Even so, the United States is a massive soda can market by any comparison. Some 5 percent of global annual aluminum consumption - 1.7 million metric metric tons - is for making U.S. and Canadian cans each year.

The average American drinks about 160 liters of soda a year, the equivalent of a bath tub-full, two-thirds more than in the United Kingdom and far in excess of the emerging economies China and India, where the average annual consumption is less than 5 liters.

To defend this large market, the soda industry is taking steps to block Mayor Michael Bloomberg's ban on large sugary drinks in New York City, due to be implemented in June.

The United States faces an obesity epidemic.
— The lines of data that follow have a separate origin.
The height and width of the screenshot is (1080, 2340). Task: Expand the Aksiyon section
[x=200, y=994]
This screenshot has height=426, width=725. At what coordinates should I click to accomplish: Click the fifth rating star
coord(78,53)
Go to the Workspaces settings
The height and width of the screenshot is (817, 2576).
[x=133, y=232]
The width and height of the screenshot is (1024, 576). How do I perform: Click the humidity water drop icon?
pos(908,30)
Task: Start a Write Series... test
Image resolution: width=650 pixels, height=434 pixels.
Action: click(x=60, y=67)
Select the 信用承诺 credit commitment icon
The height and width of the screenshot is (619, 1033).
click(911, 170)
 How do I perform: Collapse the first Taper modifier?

Campaigns aimed at curbing consumption of high-calorie foods and drinks have multiplied, ranging from voluntary industry action to government and policy steps.

Disney plans to limit junk food advertising on shows aired on the media and entertainment giant's television channel geared toward children while many school districts across the U.S. have banned sugary drinks from vending machines and cafeterias in schools.

Compared to 2006, half as many adolescents can now buy high-calorie sodas in schools but much more needs to be done according to anti-obesity advocates.

U.S. FIRMS' MIGRATION

Soda consumption in the United States has been shrinking since 2006, dwindling to a 16-year low last year. That contrasts with growing consumption elsewhere. Can use is increasing at double-digit percentage rates in some emerging countries and is growing even in debt-burdened Europe.

Alcoa expects can demand in Europe to grow by 2 percent to 3 percent this year and China to post an 8 percent to 12 percent increase.

Ball ceased production at two of its U.S. beverage packaging plants last year while it invested in can plants it Vietnam, China, Brazil and Italy. [ID:nL4E8JF6KE] Novelis is expanding in South Korea and Brazil, primarily due to the growth it sees in can consumption in those regions.

"Shipping costs are high so it makes more sense to open lines in the countries where you can sell cans locally," said Metal Bulletin Research aluminum analyst Kamil Wlazly.

SALVATION HOPES

With anti-soda initiatives likely to support or even accelerate the fall of fizzy-drink consumption in North America, aluminum companies are trying to produce more specialty containers and promote them as an attractive package for healthier and alcoholic drinks too.

"In the last couple of years we have seen the emergence of cans as a package for fruit juices, iced teas and in new categories such as ready-mixed cocktails," said Benjamin Punchard, senior global packaging analyst at Mintel.

Punchard said can producers are also innovating with new sizes and shapes, resealable containers, surface designs and chromatic effects such as matt finishes.

Some of these developments, coupled with the promotion of aluminum cans as being more recyclable than glass and plastic bottles, have pushed some craft breweries to switch to aluminum.

Shipments of alcoholic beverage can grew by more than 2 percent in 2012 in the United States, according to the Can Manufacturers Institute, an industry trade group.

"Breweries are using more aluminum containers as a look or marketing choice as well as for sustainability reasons," Demmer said.

Beer maker Coors Light, for example, is promoting its 'Silver Bullet' aluminum cans and bottles for their "coldness" in a series of TV advertisements.

Can manufacturers hope this trend will offset the decline of soda cans and shield their profits in the Unites States, at least in the medium term.